## OBJECTIVE
Collect every line of the records below that contains the string "agent", and list those lines.

Element lookup records:
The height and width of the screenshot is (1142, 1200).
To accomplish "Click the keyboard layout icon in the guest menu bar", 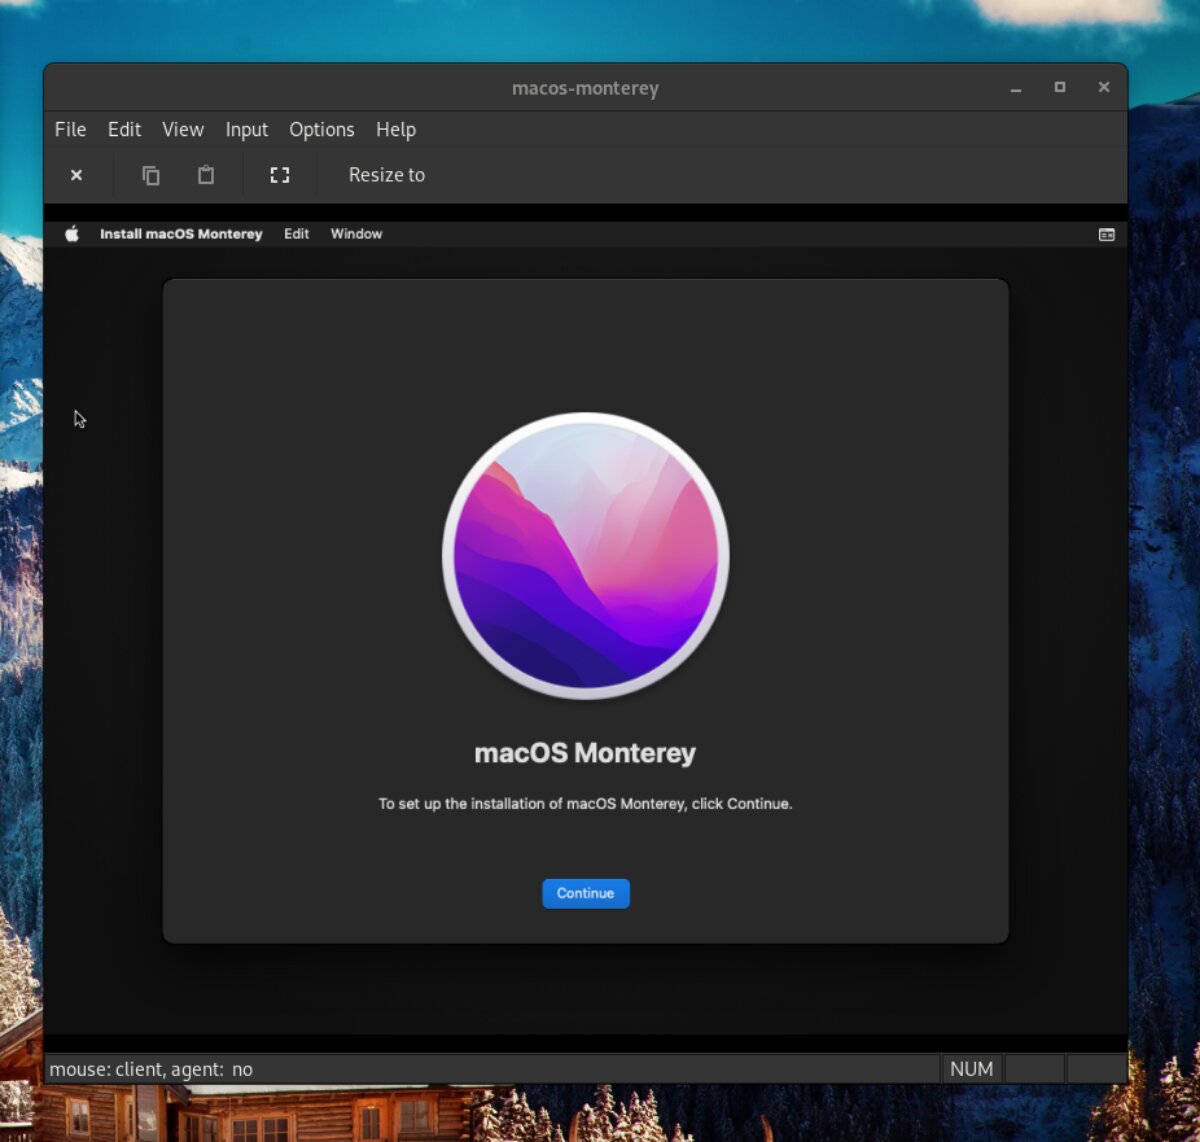I will pos(1107,235).
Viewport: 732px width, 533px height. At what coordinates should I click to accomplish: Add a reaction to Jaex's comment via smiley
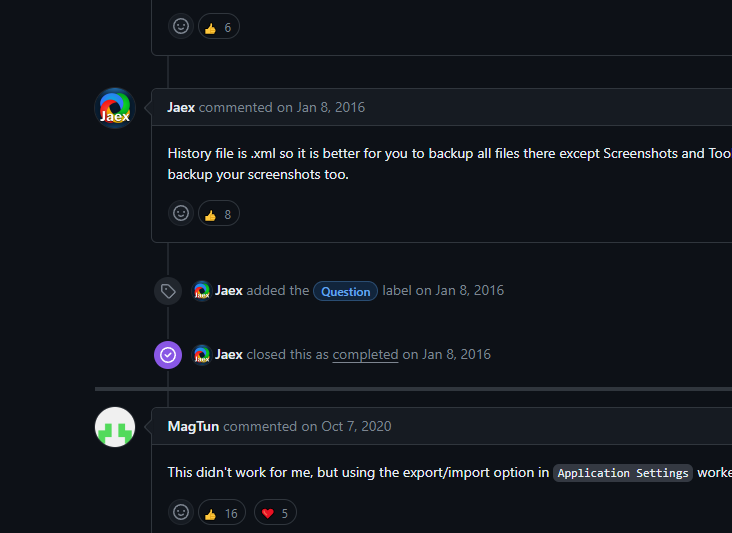click(x=181, y=213)
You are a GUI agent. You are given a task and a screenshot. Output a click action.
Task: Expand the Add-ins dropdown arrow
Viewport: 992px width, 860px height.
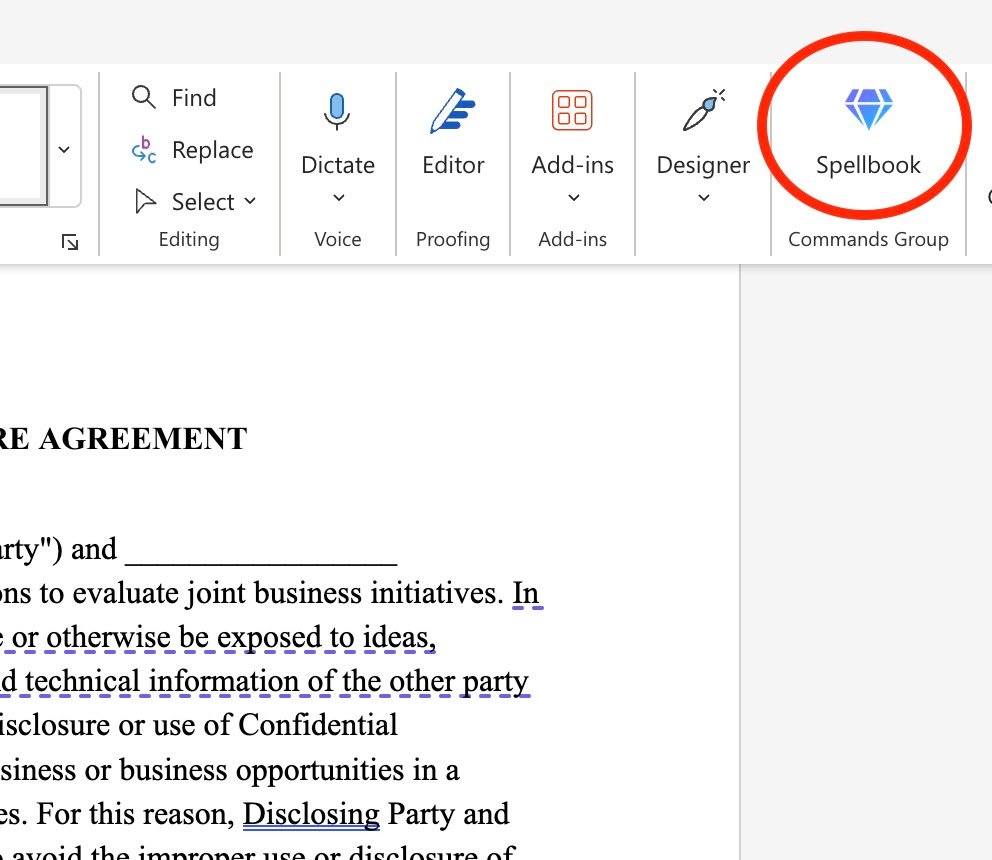573,198
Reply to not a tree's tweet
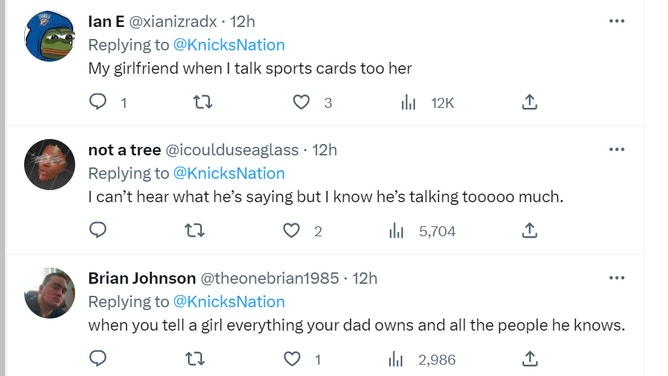The width and height of the screenshot is (668, 376). click(x=98, y=230)
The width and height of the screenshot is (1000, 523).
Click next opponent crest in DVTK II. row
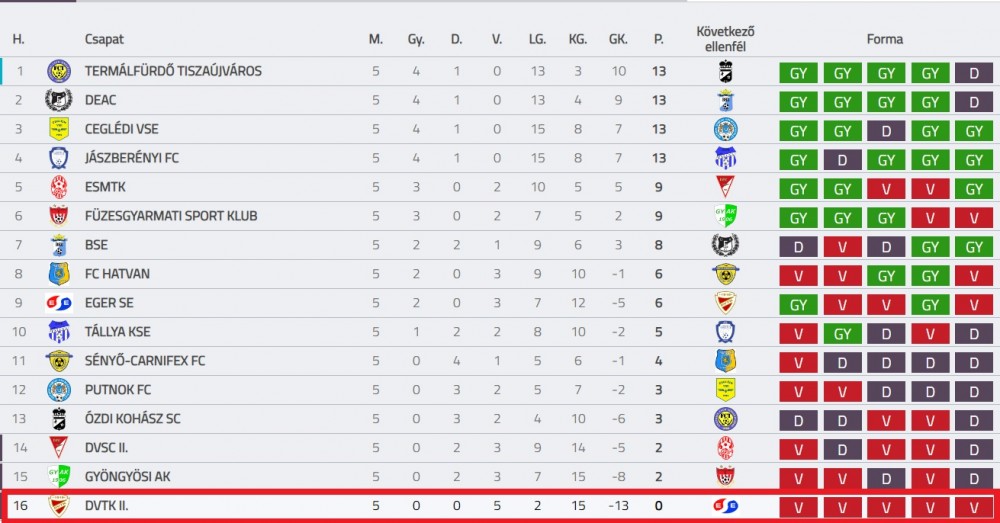[725, 506]
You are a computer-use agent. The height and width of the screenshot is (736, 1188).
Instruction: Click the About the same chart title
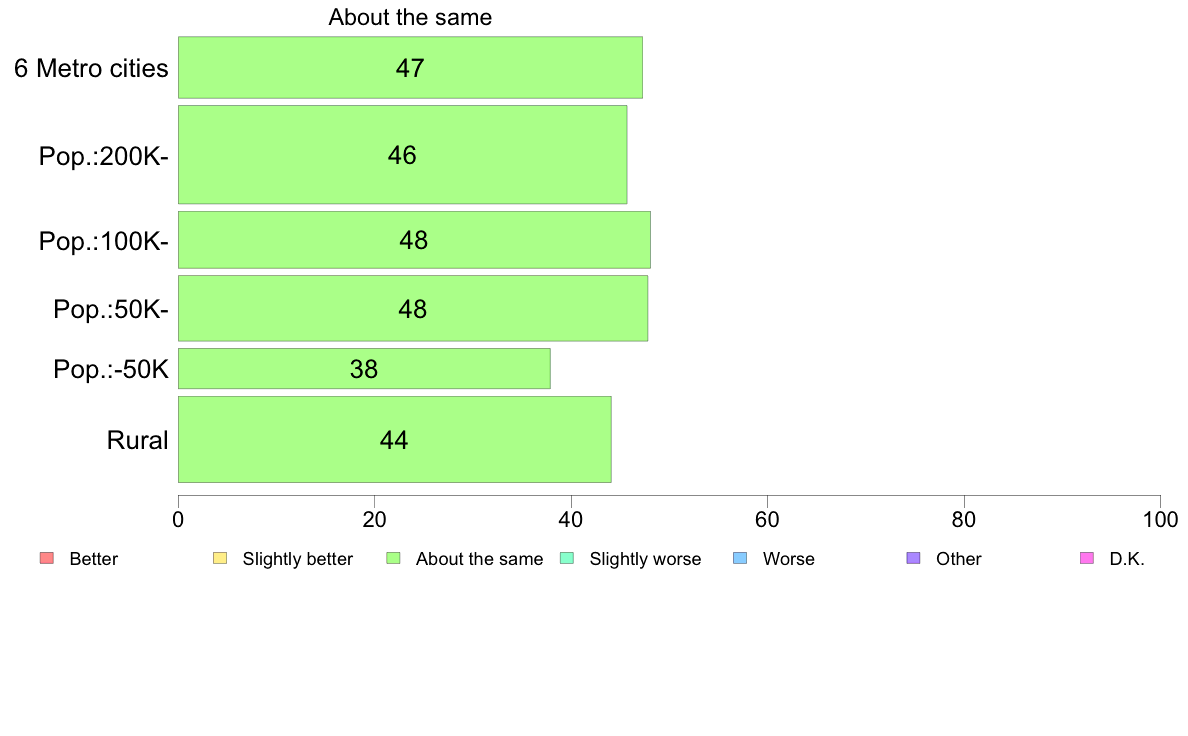click(410, 17)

## WRITTEN ANSWER
You are a GUI agent. You are given a task and a screenshot. Output a click action.
You are a computer-use agent. The height and width of the screenshot is (736, 1188).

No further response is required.